### [Check your understanding]
a: In the account of the Zika case, where did the health department direct the woman to get tested for the virus?
b: Name the symptoms that the account of the Zika case says set in, in the order it gives them.
c: Carry on the account of the Zika case beyond its final sentence.

### [Document text]

They are trying to figure out where the 24-year-old may have been bitten by a Zika-infected mosquito in Palm Beach County.

"A lot of people were telling it wasn't a possibility, but it clearly was a possibility," she added.

She says before she started showing symptoms she noticed two mosquito bites on her arm, but living in South Florida she didn't think anything of it.

"I don't spend a lot of time outdoors, so it could have literally been walking to my car," said the woman.

Then, the fever set in followed by a rash and joint pain. She kept a log of all the Zika-related symptoms. Her doctor contacted the health department which directed her to get tested for the virus at JFK Medical Center. The next day her symptoms were worse.

"I could no longer walk, I was crawling, army crawling. I couldn't bend my hands, I could bend my feet at the ankles. I could only wiggle my toes," she added.

She says the emphasis on locally-acquired Zika cases happening only in Miami-Dade County caused doctors to doubt she could have the virus.

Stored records
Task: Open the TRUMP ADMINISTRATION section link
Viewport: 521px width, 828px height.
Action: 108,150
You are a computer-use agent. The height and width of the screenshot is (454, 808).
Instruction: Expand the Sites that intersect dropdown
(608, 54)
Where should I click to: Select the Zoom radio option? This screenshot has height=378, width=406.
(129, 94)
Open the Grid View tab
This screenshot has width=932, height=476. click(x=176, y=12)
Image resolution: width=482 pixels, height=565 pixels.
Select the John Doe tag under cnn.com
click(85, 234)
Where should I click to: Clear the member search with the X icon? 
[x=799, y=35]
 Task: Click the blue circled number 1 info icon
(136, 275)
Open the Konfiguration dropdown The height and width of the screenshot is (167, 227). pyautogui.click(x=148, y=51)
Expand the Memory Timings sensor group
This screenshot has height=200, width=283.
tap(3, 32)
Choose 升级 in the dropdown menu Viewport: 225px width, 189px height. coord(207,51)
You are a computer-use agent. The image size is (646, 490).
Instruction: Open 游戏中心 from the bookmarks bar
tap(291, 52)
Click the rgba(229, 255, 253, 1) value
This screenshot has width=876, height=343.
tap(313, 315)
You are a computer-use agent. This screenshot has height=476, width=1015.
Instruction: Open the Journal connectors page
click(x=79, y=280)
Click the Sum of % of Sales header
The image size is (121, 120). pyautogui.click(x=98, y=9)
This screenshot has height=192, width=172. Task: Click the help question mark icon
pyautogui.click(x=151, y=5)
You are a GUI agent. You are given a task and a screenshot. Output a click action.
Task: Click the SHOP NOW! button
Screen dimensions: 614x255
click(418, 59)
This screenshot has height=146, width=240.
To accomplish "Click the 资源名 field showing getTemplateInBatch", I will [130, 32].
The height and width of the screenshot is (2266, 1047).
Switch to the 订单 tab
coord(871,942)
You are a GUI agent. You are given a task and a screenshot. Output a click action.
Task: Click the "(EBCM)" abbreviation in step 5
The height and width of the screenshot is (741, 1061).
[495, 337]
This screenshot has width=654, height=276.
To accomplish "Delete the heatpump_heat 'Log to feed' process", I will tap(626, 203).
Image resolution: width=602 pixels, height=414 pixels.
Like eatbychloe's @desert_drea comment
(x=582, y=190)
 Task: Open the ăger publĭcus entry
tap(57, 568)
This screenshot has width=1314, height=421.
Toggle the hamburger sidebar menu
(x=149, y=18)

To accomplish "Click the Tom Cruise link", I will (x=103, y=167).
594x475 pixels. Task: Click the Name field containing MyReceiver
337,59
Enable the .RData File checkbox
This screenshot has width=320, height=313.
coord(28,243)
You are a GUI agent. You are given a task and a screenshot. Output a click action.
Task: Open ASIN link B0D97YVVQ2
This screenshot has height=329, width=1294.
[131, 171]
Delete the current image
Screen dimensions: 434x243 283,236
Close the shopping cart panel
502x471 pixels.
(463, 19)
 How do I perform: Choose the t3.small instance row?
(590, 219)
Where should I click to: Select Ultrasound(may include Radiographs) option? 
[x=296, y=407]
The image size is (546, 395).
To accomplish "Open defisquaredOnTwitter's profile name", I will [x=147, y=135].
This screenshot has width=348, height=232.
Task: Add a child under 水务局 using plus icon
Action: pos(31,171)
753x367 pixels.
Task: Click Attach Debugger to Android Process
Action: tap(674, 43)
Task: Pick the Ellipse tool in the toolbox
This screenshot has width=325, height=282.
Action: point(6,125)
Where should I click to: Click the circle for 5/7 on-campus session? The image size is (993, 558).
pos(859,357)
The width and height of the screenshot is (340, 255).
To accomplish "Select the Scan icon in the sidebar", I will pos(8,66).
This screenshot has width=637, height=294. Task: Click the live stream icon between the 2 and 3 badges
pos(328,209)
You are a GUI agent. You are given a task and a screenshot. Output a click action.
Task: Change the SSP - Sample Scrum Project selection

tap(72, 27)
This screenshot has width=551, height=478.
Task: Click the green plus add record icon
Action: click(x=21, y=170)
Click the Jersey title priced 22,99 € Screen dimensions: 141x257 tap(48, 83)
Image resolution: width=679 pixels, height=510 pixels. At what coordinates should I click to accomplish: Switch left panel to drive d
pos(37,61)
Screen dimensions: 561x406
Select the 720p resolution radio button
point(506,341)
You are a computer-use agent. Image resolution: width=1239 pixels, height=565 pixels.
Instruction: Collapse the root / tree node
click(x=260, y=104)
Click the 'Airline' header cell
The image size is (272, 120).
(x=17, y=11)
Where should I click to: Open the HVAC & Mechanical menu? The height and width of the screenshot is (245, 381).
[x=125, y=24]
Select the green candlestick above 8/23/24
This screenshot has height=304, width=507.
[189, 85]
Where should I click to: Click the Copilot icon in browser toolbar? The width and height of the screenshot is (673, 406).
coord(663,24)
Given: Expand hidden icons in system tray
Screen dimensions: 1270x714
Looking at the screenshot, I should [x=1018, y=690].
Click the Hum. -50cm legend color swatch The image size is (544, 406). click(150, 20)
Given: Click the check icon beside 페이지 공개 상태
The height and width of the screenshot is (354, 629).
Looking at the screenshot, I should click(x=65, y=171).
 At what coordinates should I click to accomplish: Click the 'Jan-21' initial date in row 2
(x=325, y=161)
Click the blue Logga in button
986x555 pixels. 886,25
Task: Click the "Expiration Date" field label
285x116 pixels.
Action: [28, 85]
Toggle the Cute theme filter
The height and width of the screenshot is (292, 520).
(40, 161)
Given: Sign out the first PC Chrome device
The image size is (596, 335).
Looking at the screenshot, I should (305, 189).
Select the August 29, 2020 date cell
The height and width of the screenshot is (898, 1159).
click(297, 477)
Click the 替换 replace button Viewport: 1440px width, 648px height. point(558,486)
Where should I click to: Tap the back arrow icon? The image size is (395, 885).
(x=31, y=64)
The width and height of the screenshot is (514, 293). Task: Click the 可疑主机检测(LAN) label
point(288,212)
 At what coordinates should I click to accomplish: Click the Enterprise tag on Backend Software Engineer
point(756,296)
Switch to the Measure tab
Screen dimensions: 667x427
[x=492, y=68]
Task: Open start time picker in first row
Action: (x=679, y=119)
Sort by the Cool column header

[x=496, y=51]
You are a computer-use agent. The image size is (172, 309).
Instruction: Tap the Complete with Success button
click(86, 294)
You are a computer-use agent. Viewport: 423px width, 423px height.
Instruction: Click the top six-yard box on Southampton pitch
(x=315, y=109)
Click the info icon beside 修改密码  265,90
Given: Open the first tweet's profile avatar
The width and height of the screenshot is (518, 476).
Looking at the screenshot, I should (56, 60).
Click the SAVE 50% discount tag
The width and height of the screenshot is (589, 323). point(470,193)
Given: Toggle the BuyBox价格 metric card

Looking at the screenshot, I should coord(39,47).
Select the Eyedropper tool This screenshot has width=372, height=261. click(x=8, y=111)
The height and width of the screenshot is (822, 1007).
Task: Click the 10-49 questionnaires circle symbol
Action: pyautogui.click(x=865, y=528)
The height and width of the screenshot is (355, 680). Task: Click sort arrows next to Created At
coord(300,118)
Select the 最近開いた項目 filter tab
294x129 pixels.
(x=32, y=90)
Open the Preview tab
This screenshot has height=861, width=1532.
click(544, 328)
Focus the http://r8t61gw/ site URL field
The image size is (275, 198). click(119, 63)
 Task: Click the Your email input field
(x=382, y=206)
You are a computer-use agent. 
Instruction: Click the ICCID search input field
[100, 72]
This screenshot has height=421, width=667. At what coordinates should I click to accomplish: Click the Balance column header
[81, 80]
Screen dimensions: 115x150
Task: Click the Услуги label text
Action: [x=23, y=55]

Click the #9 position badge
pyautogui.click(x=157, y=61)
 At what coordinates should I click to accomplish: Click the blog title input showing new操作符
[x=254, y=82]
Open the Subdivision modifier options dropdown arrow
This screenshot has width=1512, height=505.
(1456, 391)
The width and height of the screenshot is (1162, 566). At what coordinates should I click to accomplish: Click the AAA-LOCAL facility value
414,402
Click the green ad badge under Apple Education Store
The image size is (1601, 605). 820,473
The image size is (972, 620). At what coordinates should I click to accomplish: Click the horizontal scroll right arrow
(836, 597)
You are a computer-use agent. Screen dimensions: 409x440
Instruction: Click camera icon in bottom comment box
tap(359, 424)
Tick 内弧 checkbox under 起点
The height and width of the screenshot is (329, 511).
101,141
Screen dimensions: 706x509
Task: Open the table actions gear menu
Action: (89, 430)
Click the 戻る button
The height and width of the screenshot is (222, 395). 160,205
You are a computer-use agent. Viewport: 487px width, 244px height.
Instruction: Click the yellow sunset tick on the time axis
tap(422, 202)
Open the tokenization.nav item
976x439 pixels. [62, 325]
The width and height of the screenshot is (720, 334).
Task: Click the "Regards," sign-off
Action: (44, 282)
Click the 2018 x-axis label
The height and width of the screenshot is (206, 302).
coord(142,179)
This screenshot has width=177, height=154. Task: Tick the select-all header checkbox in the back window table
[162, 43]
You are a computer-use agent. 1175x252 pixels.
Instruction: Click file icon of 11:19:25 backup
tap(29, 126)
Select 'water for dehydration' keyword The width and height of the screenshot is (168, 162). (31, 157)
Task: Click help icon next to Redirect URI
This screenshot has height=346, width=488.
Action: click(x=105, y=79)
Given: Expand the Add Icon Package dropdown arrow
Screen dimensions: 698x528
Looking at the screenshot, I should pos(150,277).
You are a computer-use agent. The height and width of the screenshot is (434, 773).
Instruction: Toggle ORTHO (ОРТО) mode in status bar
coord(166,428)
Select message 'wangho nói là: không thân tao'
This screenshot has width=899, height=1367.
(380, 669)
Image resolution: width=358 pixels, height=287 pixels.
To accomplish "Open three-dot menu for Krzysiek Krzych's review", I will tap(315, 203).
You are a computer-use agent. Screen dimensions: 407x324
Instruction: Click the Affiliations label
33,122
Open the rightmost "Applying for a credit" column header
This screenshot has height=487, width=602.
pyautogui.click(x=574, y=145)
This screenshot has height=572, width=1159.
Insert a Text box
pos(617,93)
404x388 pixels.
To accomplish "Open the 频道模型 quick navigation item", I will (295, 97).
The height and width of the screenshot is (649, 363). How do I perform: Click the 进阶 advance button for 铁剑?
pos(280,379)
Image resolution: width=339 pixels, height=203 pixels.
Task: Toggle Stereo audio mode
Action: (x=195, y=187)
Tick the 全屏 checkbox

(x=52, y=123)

### [Exercise responses]
a: JFK Medical Center

b: Fever, rash, joint pain

c:
"They were kind of like no, this isn't Zika, this isn't how it presents," she said as she described what doctors told her at the hospital she was admitted to. "So it made me feel like something more severe was happening and it was very nerve wracking," she said.

On Tuesday, she found out she has the Zika virus. She says she is doing better but still feels weak and dizzy at times. What scares her even more than what she's been through is what she doesn't know about the virus.

"There's not a lot of information right now, whose to say that if I were to get pregnant in two, five, seven years, that this couldn't affect me?" she added.

Today the woman says one of her neighbors was being tested for Zika. Her 5-year-old daughter is also being tested. She says the health department advised her to wear long sleeves and limit her exposure outdoors.